A smear of a smile happened to make an appearance on his hardened face, which had softened into a rather pleasant-looking demeanor. But after a split second of thinking once more, the man's features returned to their normal stoic manner.
"But now she's dead," he growled, clenching his jaws tightly together as he fought the tears that lodged themselves inside his throat in a single massive, painful lump. "She's dead, and her body is rotting under the oak tree we had spent so many good summers under. She fell victim to some fucking unknown illness, and she was bedridden from the time I was assigned the Skull Ripper Case. She died six months after my father had been sentenced to life in prison, heartbroken and crying in her last moments on this earth. She thought of him on her death bed, and when she spoke her last words to me, she asked me why I had agreed to catch him in the first place."
Levi clutched his face with his clenched hand, sobbing into his palm as the tears rolled down his face is massive drops.
"I couldn't even answer her own damn question!" he cried, screeching into the icy air that surrounded the vehicle outside. "She died never having her last question answered, god fucking dammit!! Why couldn't I answer her, just that one last time before she departed from this shitty world? What kind of son am I? Unable to even answer one simple fucking question! Fuck!!"
He wept into his palm still, his shoulders wrecked with sobs as he buried his face into his hand. His teeth were clenched tightly, so much that if he had bitten down any more they would have shattered. His lips curled back, forced down into a fierce frown as the tears tumbled down his flustered face.
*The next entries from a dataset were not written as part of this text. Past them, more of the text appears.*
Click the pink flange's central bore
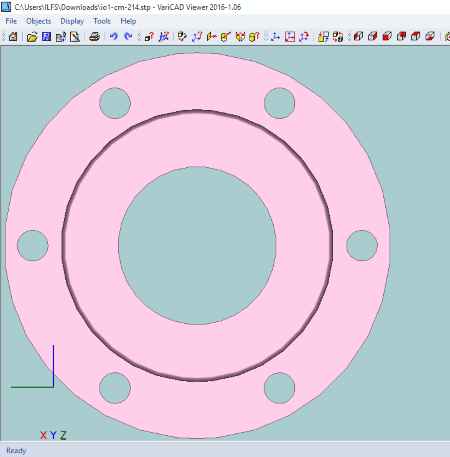The width and height of the screenshot is (450, 457). pyautogui.click(x=197, y=245)
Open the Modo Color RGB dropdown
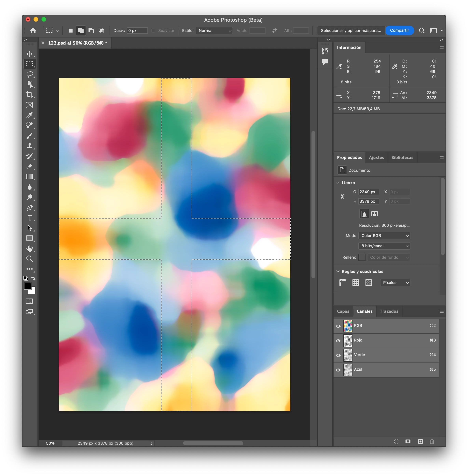The width and height of the screenshot is (468, 476). 384,236
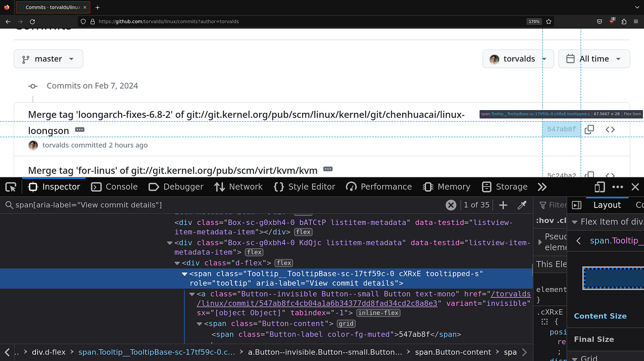
Task: Open the eyedropper color picker
Action: (522, 205)
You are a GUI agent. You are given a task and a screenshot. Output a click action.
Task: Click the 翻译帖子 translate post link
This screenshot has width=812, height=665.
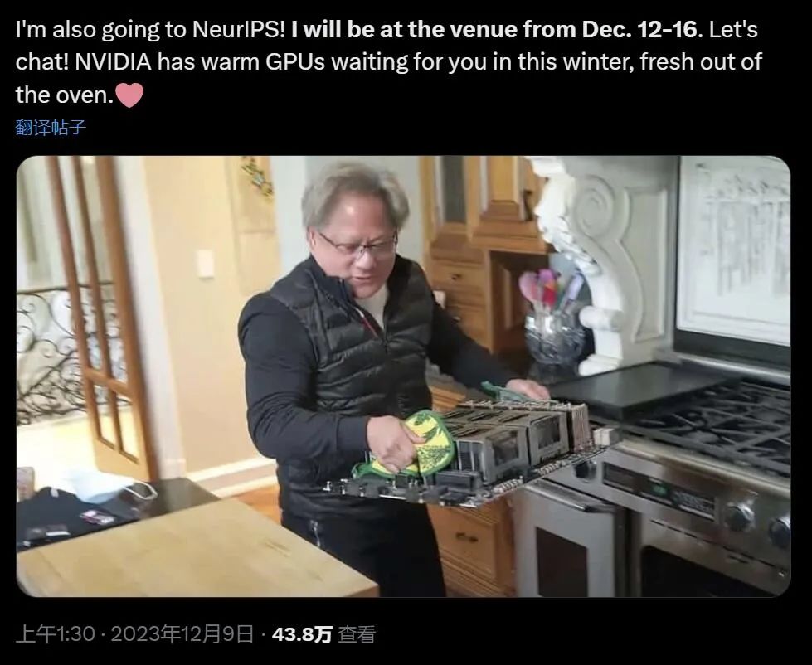[x=51, y=128]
Aria, seeing a window of transition, reached over and placed a gentle hand on Levi's, which gripped a handful of his black slacks upon his thigh. The sudden touch startled the man, making him jump and face the girl with a look of hate, mixed with the tiniest hint of a childish helplessness. She gazed at him with a certain degree of carefulness, her face stern and firm.
"People...are capable of doing things that may seem impossible," she said hesitantly, flickering her shimmering eyes away from him, only to set them back onto his steel-blue gaze. "In every one of us, there is a monster that resides in our hearts; our souls are all dark and bleak in some way, and this sadistic beast sulks in those shadows until it sees the time of opportunity to strike. It eats away our minds and it rots away our rationality, but in the end, we will be who we always will be: ourselves."
Levi blinked and flickered his line of sight up to her, his brows knitting in a sort of hope, now hinting some minuscule amount of determination.
"My grandmother is currently suffering from schizophrenia," the girl murmured somberly. "I visit her frequently in the nursing home she lives in now. My grandfather had died a few years ago from natural causes, leaving her alone in that place, waiting for the next time she will see me. She's all I have left now, and her mind is deteriorating from the terrible illness...
"And every time I come by to visit her, she asks me the same question, over and over and over again:
"'Aria dear, why didn't you do anything more to give your parents justice?'"
She stayed silent for a while, trying her hardest but failing miserably to stop the violent quivering of her lip. She took a shaky breath and sank her gaze downward, her grip on his hand slackening as her eyes grew bleary.
"I know how you feel, Levi," Aria whispered, her voice choked. "I know exactly how you feel."